Hence, to me, nutrient density means that the nutrient capacity of the soil has been captured, transferred into the plant or the animal that I will be the consumer of. Then those nutrients will be absorbed, hopefully, through a healthy gastrointestinal system, and assimilated into my DNA. When I eat nutrient-dense foods like this, I am better for it.
It’s basic, but crucial. Nutrient density has to come from the soil to the grass, the grass to the animal, and the animal to the consumer. That was God’s design when he designed pastures to grow under sunny skies, and cow’s stomach’s to assimilate the nutrients of that grass, and for humans to assimilate the minerals and the fat-soluble vitamins within the meat and flesh of the animal.
When I’m eating my food from the free range, I’m capturing those nutrients from the food, and I’m better for it. And I’m not doing it with the addition of funny signs of “enrichment” – man’s pathetic attempts to improve God’s design with GMO seeds, herbicides, pesticides, and endless processing.

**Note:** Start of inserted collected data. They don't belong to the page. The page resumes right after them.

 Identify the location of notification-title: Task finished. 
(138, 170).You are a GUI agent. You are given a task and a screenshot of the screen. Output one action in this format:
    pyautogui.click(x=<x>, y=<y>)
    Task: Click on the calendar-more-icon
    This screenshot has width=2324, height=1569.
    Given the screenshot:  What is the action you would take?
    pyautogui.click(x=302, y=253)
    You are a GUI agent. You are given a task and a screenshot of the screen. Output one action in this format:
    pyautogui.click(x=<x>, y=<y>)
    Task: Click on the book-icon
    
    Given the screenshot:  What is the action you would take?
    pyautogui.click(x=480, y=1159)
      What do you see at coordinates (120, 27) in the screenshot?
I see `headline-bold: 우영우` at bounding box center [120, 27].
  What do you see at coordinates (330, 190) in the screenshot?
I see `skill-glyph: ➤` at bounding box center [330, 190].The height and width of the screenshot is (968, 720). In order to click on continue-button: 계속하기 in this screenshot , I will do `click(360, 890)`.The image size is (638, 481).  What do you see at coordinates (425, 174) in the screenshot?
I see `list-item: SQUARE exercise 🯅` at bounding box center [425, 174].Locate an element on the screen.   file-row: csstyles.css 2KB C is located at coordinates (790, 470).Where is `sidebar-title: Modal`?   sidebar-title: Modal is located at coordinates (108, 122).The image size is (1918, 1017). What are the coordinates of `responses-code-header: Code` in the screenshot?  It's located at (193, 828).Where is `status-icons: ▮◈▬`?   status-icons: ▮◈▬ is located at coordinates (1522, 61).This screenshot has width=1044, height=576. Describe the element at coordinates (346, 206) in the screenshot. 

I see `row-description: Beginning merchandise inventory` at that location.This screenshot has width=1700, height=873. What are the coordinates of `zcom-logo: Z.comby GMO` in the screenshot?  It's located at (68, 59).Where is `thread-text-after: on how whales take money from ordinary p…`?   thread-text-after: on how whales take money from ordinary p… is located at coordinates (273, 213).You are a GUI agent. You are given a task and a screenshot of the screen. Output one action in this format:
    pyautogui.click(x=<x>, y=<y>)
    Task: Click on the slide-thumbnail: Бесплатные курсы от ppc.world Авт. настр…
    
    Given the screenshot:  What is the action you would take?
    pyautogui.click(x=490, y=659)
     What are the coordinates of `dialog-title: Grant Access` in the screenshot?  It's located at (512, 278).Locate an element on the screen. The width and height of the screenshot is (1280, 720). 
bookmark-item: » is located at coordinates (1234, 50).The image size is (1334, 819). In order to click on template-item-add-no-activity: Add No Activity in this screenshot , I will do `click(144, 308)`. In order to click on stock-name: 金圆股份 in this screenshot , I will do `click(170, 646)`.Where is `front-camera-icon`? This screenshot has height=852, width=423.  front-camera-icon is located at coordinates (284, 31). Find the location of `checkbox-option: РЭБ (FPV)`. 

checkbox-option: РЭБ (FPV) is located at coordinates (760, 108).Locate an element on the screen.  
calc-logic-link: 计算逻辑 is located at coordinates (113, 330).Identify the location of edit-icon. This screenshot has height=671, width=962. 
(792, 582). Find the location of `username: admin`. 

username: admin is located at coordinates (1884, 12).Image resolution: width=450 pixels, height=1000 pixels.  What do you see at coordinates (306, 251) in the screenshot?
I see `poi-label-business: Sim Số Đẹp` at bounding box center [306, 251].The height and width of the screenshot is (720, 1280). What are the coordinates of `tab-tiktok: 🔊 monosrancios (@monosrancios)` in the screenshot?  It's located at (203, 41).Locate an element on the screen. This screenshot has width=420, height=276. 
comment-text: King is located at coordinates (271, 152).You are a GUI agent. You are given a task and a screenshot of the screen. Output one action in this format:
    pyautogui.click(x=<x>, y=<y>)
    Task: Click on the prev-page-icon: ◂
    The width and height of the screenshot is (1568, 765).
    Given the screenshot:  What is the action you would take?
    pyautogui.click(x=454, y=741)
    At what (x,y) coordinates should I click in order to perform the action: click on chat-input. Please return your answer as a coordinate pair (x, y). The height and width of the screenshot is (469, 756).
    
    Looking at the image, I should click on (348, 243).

I eat organic, free-range food because I value nutrient density. But not only that, because I value obedience to my Creator’s design, and the principles He put in place when He started this big sphere spinning thousands of years ago.
Remember folks, the bottom line is: Nutrient density begins in the soil – the soil that either feeds the animal, or grows the plants I am eating. If the soil my food is grown in is lacking in nutrients, so is my food, and thus so is my body.
So never forget the crucial cycle:
Healthy soil –> Healthy animals –> Healthy consumers (us).